Page extract →
I rephrased and asked “What is the difference between the foods you enjoy to eat and the foods you use for control and coping?”
“They’re fundamentally different than things I know to keep me fueled that I enjoy.” The foods she explained are carbohydrates like breads or ice cream or other sweets. They are things that are consumed quickly because you have to take effort to chew vegetables and meats.
This made me think. It’s not that the foods we choose when we are trying to find control are necessarily bad, yes, sometimes they are, but it’s the pressure we put on them.
Eating disorders are gray area and look different for everyone. They can also evolve over time.
I’ve been asked about triggers and how can I have such control over foods that are consideration temptations for others. My answer is, my binging isn’t about restriction. It’s not about feeling compelled to consume large quantities of these foods. I know in my head that they will be there tomorrow, I can stop at a serving or two and call it a day. I also know that physically, these things outside of moderation don’t make me feel good. It’s not guilt, but physical bloating or pain or sickness.
It’s tied to my anxiety and my PTSD and at times manifests differently than I’m expecting. But, it all comes back to one thing. My binging is 100% tied to control. I’ve blacked out during binges and was essentially a body going through motions that she didn’t realize. The last binge I was very much present and that was new for me because I had never experienced a binge where it was more than searching for something to turn off the chemicals. Taking bites of a pepper and a cookie, peanut butter and broccoli. Sugars or salts. Maybe a texture. But never both at the same time.
What this client said made me think about my own history and what impacted it before and what impacts my present.
What we know in every day life is different than what we know when we are in an emotional mind. I know now, that for me to keep calm or in control, I need a process or schedule to feel like I’m at zero. That’s why I get up at the same time every morning and go to bed around the same time every night. That’s why I keep a strict calendar. It’s why I make lists and have dessert at roughly the same time every day. It’s why I excel in a deadline driven setting – I have always excelled in that regard.
That’s actually why I like baking so much. JP’s co-workers truly do benefit.
The process of reading, pre-heating, mixing and pouring for me is relaxing. Maybe that’s why I’m enjoying biology so much, the process in lab puts me in control at first and then I get to sit back and see the reactions, see if my hypothesis is proved right or false.
Health is much more than eating right, whatever that means for you. It’s more than measurements and the scale. Health is a feeling. It’s about the confidence behind the psychology of the decision making process. Saying, I not enjoy what I’m eating, but I feel good about choosing it. It’s also realizing when something throws you through a loop and developing a plan that may help you solve the problem.
Something, something, inspiring. I want people to think about things differently. I want people to see the world from different angles. It’s not just that there’s an eating disorder in your history or in your present, it’s something much deeper than that. It’s not that you don’t have your shit together, it’s just that sometimes things slip away and regaining control is found in losing control.
The conversation I had this morning with my client made me excited because she was able to start seeing things from different angles. It’s not about failing. Yes, it’s frustrating because she knows what makes her feel good and fueled, but that’s not what drives her own desire to regain superficial control.
Take what you learn from yourself and others and move forward, especially in tough times. Move toward forgiving yourself for not being perfect. Forgiving those around you from wishing that you were perfect. Be kind to yourself because if you can’t do that, then why should others?
Remember, you’re not crazy, it’s just that others aren’t talking about their own issues out loud for you to hear.

About this task → Using the post on eating and control, explain in one to three sentences why the writer gets up and goes to bed at the same times each day.

Data →

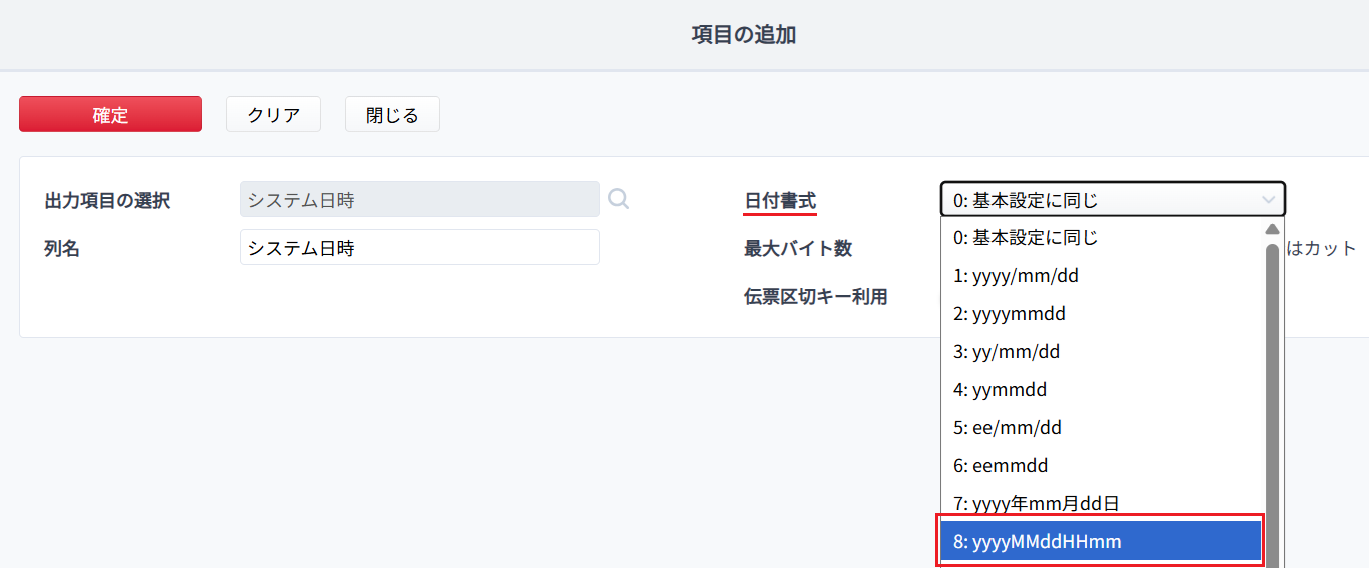
Task: Select the 7: yyyy年mm月dd日 format
Action: 1102,503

Expected output → The writer needs a process or schedule to stay calm or in control and to feel "at zero." Fixed waking and sleeping times provide that routine, as do the strict calendar, the lists and having dessert at roughly the same time every day.